Carlos Fernandez de Cossio è il viceministro degli Esteri ed ha lavorato presso le Nazioni Unite. «Abbiamo opzioni molto limitate, dobbiamo cercare un dialogo che si basi sul rispetto delle sovranità nazionale. Siamo aperti al dialogo con gli Stati Uniti, ma non vi sarà né collasso del sistema socialista cubano, né tantomeno una nostra resa». L’esperto uomo politico ha poi fatto la fotografia dell’attuale situazione. «Stiamo adottando una serie di misure che mirano a preservare i servizi essenziali e concentrare le risorse dove sono più necessarie. Siamo pronti ad aprire una trattativa economica, ma non ad un cambio di regime.

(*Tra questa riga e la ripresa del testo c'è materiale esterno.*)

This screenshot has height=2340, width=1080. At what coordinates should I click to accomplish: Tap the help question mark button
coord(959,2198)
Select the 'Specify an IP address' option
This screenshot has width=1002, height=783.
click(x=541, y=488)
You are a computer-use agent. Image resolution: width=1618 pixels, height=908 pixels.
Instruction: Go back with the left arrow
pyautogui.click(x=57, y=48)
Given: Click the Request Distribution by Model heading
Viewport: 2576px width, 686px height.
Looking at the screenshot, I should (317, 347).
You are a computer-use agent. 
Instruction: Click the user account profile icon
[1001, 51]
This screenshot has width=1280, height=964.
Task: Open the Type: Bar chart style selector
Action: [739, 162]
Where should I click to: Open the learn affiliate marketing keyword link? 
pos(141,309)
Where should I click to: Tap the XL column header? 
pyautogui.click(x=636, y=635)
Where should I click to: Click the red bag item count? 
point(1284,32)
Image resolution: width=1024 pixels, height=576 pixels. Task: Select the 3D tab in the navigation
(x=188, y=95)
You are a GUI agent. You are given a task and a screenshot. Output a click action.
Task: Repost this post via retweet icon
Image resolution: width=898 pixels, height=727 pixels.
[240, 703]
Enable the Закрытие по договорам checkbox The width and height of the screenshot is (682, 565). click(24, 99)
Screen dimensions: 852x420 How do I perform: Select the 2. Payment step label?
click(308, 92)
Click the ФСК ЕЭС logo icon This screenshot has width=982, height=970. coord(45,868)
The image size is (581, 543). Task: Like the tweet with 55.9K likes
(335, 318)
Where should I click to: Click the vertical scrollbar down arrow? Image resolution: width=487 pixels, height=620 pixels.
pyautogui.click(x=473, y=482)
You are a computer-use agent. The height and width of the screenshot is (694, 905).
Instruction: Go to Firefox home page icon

Tutte le divergenze con Washington possono essere risolte».
Il Messico sta valutando la ripresa delle spedizioni di petrolio, dopo la sentenza della Corte Suprema degli Stati Uniti che ha annullato i dazi imposti contro i Paesi esportatori di greggio verso Cuba. Il governo della presidente Claudia Sheinbaum ha inviato 800 tonnellate di aiuti alimentari a bordo di due navi della sua Marina. Anche il Canada ha annunciato che sta lavorando a un pacchetto di aiuti e assistenza. Mosca è intervenuta nella questione dichiarando che la situazione è davvero critica e accusando gli Stati Uniti di aver imposto una stretta alla gola sull’isola. Dichiarazioni di sostegno sono arrivate anche dalla Cina, dal Brasile e dalla Colombia, ma il destino dell’ormai ex isola rivoluzionaria sembra già segnato.